REQUIREMENT 1 ::
Retype the part of the Dorset property article from "Back in Lyme" down to "can buy . . .", word for word.
REQUIREMENT 2 ::
Pick up the Dorset property article after its last sentence and keep writing it.

DOCUMENT SEGMENT ::
● ● ●
Back in Lyme Regis, Jane, who doesn’t wish to share her real name, does not think the influx of buyers from the south-east is positive.
“Lyme is changing for the worse — there are too many second-home owners and the types of businesses on the high street are changing,” she says. She’s not hoping for a branch of Jack Wills either.
At a glance
Trains from Bournemouth to London Waterloo take about 1 hour 50 minutes. The nearest station to Lyme Regis is at Axminster, 6 miles away.
There are no motorways in Dorset; the drive from London usually takes about 3 hours, but can take longer.
In 2022 the number of homes sold for more than £1mn was 2.2 per cent; (Hamptons/Land Registry).
What you can buy . . .
Cottage, Litton Cheney, £375,000
A three-bedroom cottage near the village of Litton Cheney, in the Bride Valley, a few miles from Chesil Beach and a 20-minute drive from Dorchester. The property, which measures 105 sq m, has three bathrooms. On sale with estate agency Jackson-Stops.
● ● ●
DATA SHOWN ::
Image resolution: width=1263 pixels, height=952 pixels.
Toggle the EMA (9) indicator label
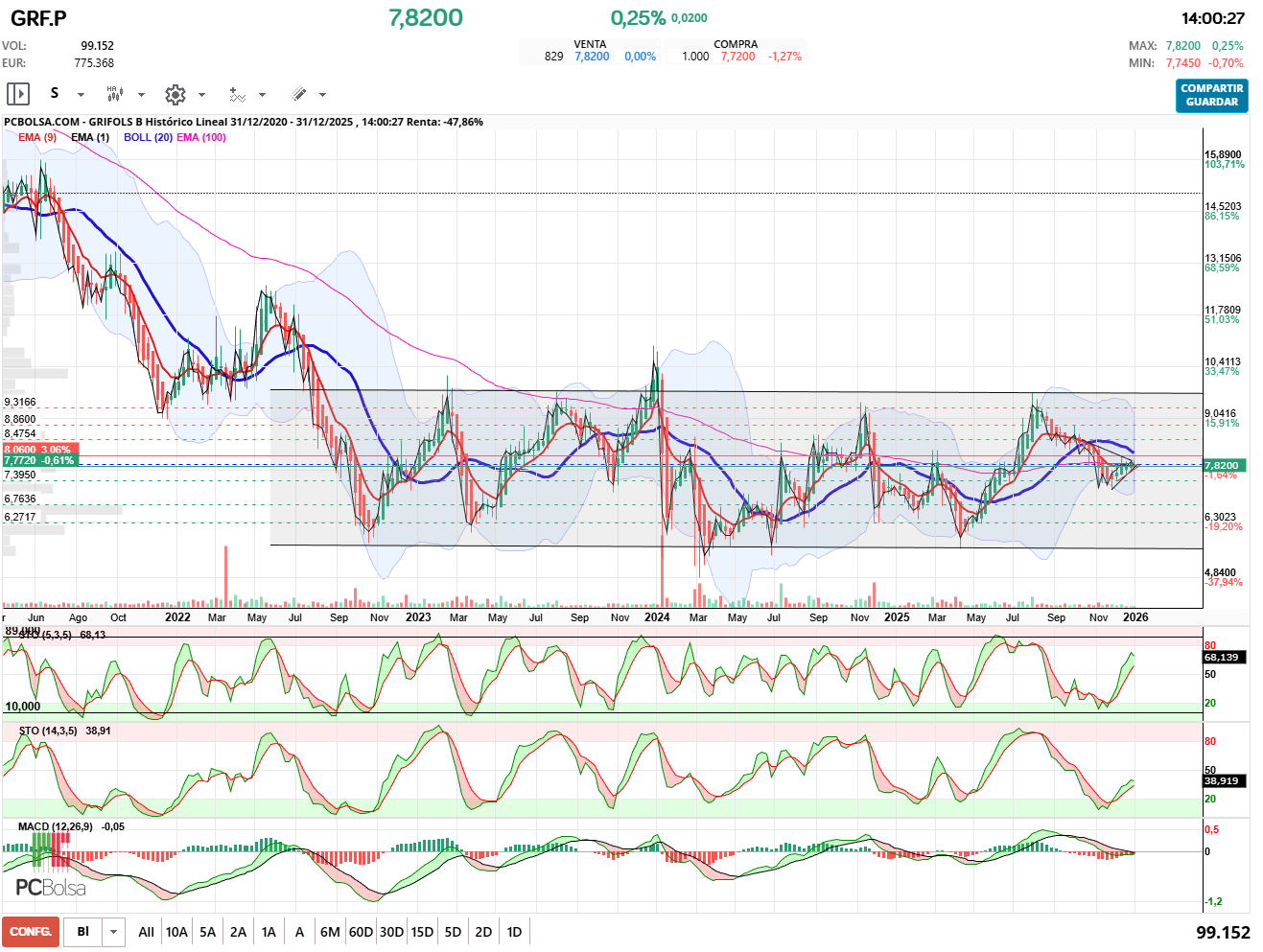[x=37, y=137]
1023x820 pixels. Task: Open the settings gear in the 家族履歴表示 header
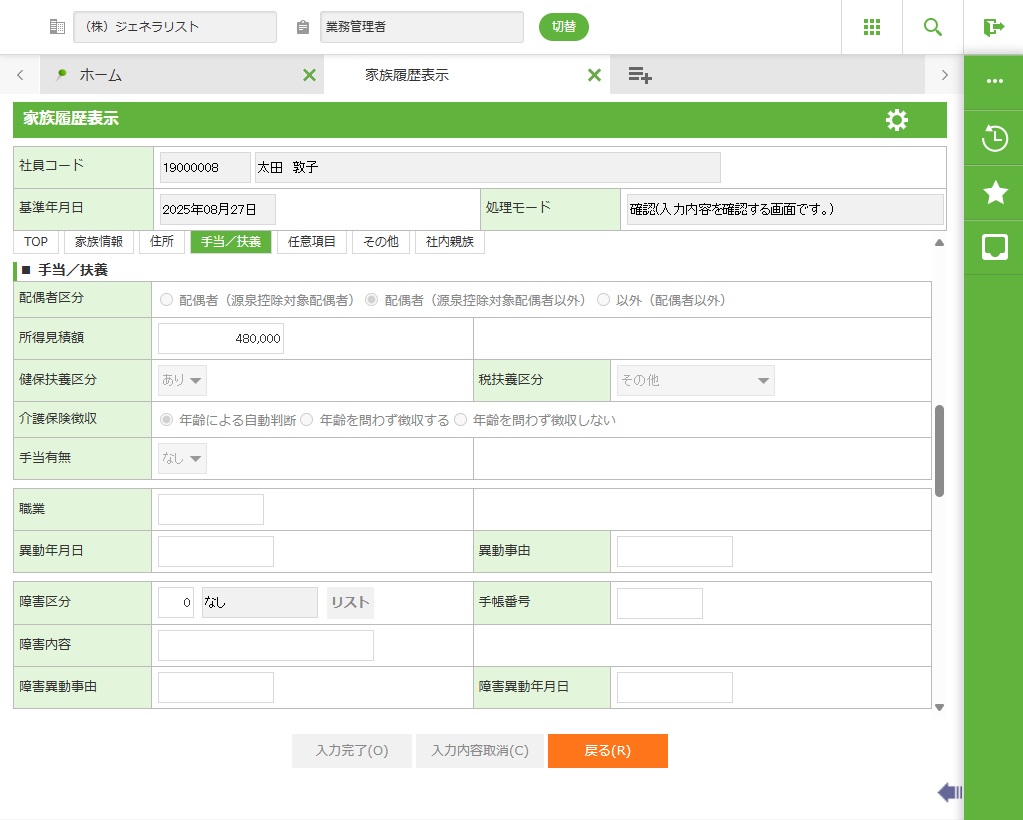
● ● ●
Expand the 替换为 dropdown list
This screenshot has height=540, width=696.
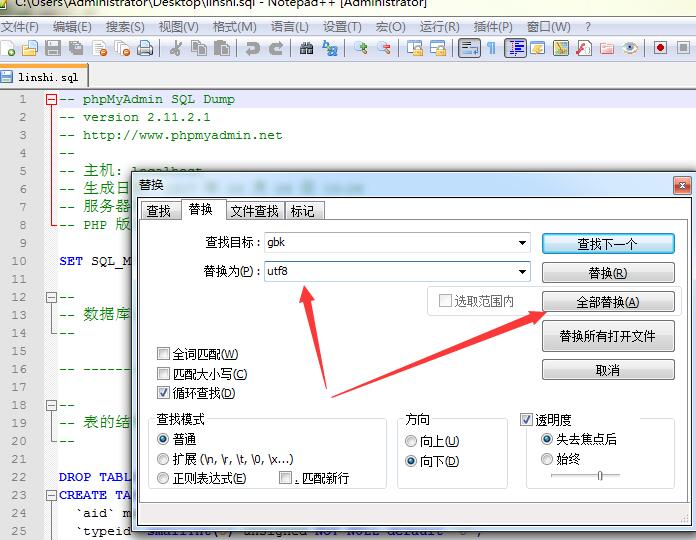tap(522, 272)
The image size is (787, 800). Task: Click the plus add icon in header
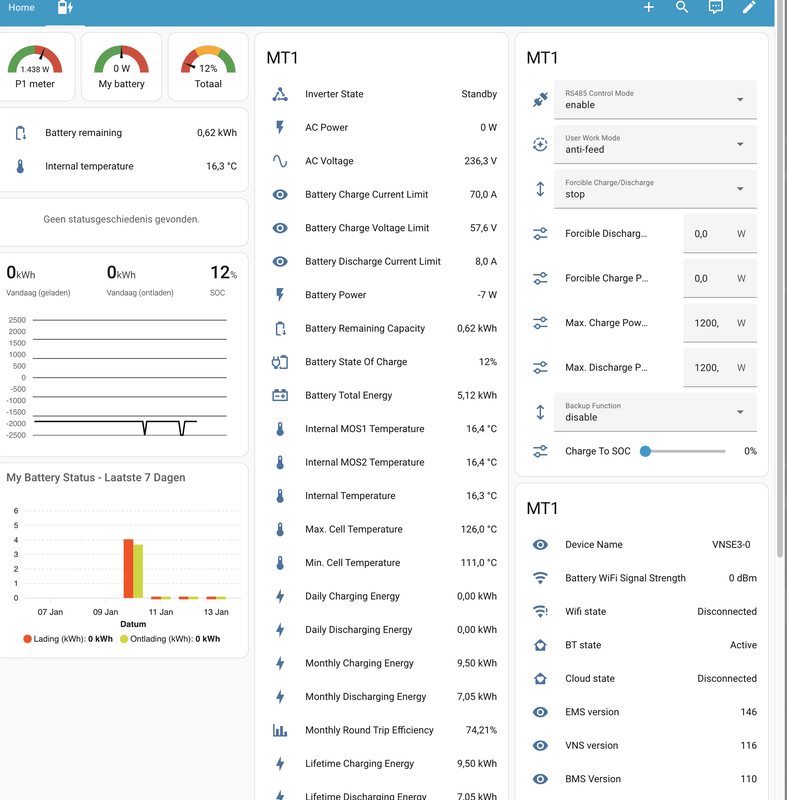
● ● ●
EXERCISE RESULT 1 ::
Back in Lyme Regis, Jane, who doesn’t wish to share her real name, does not think the influx of buyers from the south-east is positive.
“Lyme is changing for the worse — there are too many second-home owners and the types of businesses on the high street are changing,” she says. She’s not hoping for a branch of Jack Wills either.
At a glance
Trains from Bournemouth to London Waterloo take about 1 hour 50 minutes. The nearest station to Lyme Regis is at Axminster, 6 miles away.
There are no motorways in Dorset; the drive from London usually takes about 3 hours, but can take longer.
In 2022 the number of homes sold for more than £1mn was 2.2 per cent; (Hamptons/Land Registry).
What you can buy . . .

EXERCISE RESULT 2 ::
Georgian house, Bridport, £815,000
A Grade II-listed, four-bedroom house on West Road, a short drive from the centre of Bridport. The property, which also has a two-bedroom annexe, has more than 300 sq m of living space and offers great views of the surrounding countryside. Through Symonds and Sampson.
Cottage, Church Knowle, £1.195mn
A four-bedroom cottage in the village of Church Knowle on the Isle of Purbeck, about a 15-minute drive from Wareham. The house has two bathrooms and measures 150 sq m. The cottage is surrounded by pretty gardens. Available through Savills.